Growing number of SMEs going bust prompts fears of wider financial distress

By Goh Eng Yeow

THE financial problems in Greece and other debt-burdened European countries continued to dominate the headlines but it was concern over China's financial health that triggered a plunge in regional stock markets early last week.

While the Shanghai market was closed last week for China's National Day holiday, the smart money was fidgeting nervously over the growing number of bankruptcies reported among mainland firms and wondering if it was a sign of wider financial distress.

At the epi-centre of China's debt crisis is the coastal city of Wenzhou - a major manufacturing hub - where almost 20 firms have gone bankrupt this year, spurring some businessmen to run away with debts unsettled.
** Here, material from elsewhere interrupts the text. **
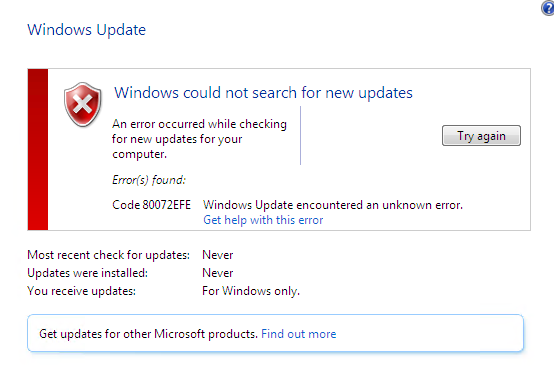Click Get updates for other Microsoft products text
Screen dimensions: 554x374
(x=148, y=334)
It led to Chinese Premier Wen Jiabao making a two-day visit to the city last week, with Finance Minister Xie Xuren and central bank governor Zhou Xiaochuan, and ordering banks to lend more to cash-strapped firms.

Yet, despite fears that China may be headed for a crash landing, there is little evidence that a major slump is under way.

A key economic indicator - the September purchasing manager's index - showed that its mighty manufacturing sector is back on the growth trajectory for a second straight month after declining from March to July.

Still, investors preferred to take a better safe than sorry attitude.

On Monday and Tuesday last week, they sold out of the Hong Kong market - host to many giant mainland companies - sending the Hang Seng plunging 1,342 points, or 7.6 per cent, to its lowest level since May 2009.

Singapore's Straits Times Index failed to escape lightly either, falling 144 points, or 5.4 per cent, to a 25-month low.

Given the growing influence of China's economy in the region, it is not surprising to find foreign investors had taken fright.

Among the worst-hit counters from the sell-off were the Macau casino operators, which have benefited enormously from the growing number of Chinese high-rollers to the territory.

These included billionaire Stanley Ho's SJM Holdings, which dived by 25.5 per cent, and Sands China - the Macau unit of casino giant Las Vegas Sands - which fell 14.3 per cent on Monday last week.

But local investors ought to exercise caution too, given the exposure which Singapore lenders and firms may have to China.

As of the second quarter, DBS Group Holdings lent $36.9 billion to Hong Kong companies and another $19.1 billion to companies in the rest of Greater China, which include China and Taiwan.

Over the same period, loans to Greater China firms came up to $14.6 billion for OCBC Bank and $7.26 billion for United Overseas Bank.

About 150 mainland firms - or S-chips as they are known here - are listed here and some may be suffering from the same funding stress encountered by Wenzhou firms.

And according to a Goldman Sachs report, Chinese buyers accounted for 8.8 per cent of all sales in Singapore's residential property market in the third quarter, and 28.3 per cent of all transactions by foreigners.

Therefore, if financial stress back home affects their buying here, property prices will suffer.

Still, the jury is out among economists as to whether the credit crunch faced by cash-strapped small and medium-sized enterprises (SMEs) in China would be serious enough to cripple the entire economy.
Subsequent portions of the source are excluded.